British Parliament Passes Brexit Bill Allowing Jan. 31 Date for Withdrawal from E.U.

Zachary Evans

The U.K. House of Commons on Thursday passed a law allowing the country to separate from the European Union by January 31.

In a vote of 330-231, elected lawmakers approved the Withdrawal Agreement Bill, which determines the parameters of Britain’s separation.  The bill will make its way to the unelected House of Lords, which cannot overturn the legislation but can delay its passage into law.

“I have no doubt that their lordships will have heard the resounding message from the British people on the 12th of December,” commented Brexit Secretary Stephen Barclay. On that day Brits voted an overwhelming conservative majority into Parliament, handing the opposition Labour Party its worst defeat in decades.

The election and the bill’s passage were resounding victories for Prime Minister Boris Johnson, who has repeatedly pledged to “get Brexit done.” The U.K. voted in 2016 to leave the E.U., however Johnson’s predecessor Theresa May was unable to pass legislation authorizing the separation.

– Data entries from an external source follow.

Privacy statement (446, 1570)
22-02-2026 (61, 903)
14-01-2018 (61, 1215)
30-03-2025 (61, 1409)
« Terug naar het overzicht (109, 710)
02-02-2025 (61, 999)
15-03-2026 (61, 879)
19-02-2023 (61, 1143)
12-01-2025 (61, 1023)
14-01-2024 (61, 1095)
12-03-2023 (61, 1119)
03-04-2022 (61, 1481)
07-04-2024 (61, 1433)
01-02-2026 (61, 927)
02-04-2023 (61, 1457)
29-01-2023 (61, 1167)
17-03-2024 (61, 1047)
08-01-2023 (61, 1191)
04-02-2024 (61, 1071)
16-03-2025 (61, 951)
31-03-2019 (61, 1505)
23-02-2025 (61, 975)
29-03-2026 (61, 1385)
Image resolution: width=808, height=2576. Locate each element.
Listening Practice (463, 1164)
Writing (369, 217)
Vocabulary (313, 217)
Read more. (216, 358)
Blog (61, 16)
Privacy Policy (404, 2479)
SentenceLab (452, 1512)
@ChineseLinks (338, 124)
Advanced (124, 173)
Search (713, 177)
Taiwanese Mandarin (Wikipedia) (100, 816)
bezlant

If the U.K. withdraws on January 31 as expected, the country will then have to renegotiate its trading relationship with the 28-member E.U. bloc.

“We cannot expect to agree on every aspect of this new partnership,” E.U. Brexit negotiator Michel Barnier told the AP. However, “we are ready to do our best in the 11 months.”

In December several days after his victory, Johnson once again pledged to move the country toward separation.

“Now is the time to act together as one reinvigorated nation, one United Kingdom, filled with renewed confidence in our national destiny and determined at last to take advantage of the opportunities that now lie before us,” Johnson said at the time.